=== Provided entries ===

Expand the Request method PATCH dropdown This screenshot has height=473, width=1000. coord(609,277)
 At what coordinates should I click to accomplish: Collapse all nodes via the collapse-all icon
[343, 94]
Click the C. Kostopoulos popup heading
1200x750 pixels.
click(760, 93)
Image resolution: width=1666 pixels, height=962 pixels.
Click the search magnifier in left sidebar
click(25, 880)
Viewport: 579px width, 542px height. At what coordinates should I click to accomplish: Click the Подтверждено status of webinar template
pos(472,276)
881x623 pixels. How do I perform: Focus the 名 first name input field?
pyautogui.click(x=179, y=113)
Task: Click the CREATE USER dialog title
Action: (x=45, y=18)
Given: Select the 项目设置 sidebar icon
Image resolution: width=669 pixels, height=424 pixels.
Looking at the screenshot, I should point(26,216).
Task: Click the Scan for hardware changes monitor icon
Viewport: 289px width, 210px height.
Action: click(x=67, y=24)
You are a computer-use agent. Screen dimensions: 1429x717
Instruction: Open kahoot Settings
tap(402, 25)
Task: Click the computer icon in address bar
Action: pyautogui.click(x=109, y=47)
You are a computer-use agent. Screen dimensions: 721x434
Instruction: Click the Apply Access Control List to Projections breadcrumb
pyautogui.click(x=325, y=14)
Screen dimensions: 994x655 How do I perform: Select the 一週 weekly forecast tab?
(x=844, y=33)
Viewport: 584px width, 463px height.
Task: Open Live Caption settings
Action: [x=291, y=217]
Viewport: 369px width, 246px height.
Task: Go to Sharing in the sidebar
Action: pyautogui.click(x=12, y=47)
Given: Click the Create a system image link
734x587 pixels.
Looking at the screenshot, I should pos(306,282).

===

## Written instruction
Write out the lines from the beginning of the material through the line containing "Looking at the screenshot, I should point(26,216).", inclusive, reproducing them unchanged.

## Right answer
Expand the Request method PATCH dropdown This screenshot has height=473, width=1000. coord(609,277)
 At what coordinates should I click to accomplish: Collapse all nodes via the collapse-all icon
[343, 94]
Click the C. Kostopoulos popup heading
1200x750 pixels.
click(760, 93)
Image resolution: width=1666 pixels, height=962 pixels.
Click the search magnifier in left sidebar
click(25, 880)
Viewport: 579px width, 542px height. At what coordinates should I click to accomplish: Click the Подтверждено status of webinar template
pos(472,276)
881x623 pixels. How do I perform: Focus the 名 first name input field?
pyautogui.click(x=179, y=113)
Task: Click the CREATE USER dialog title
Action: (x=45, y=18)
Given: Select the 项目设置 sidebar icon
Image resolution: width=669 pixels, height=424 pixels.
Looking at the screenshot, I should point(26,216).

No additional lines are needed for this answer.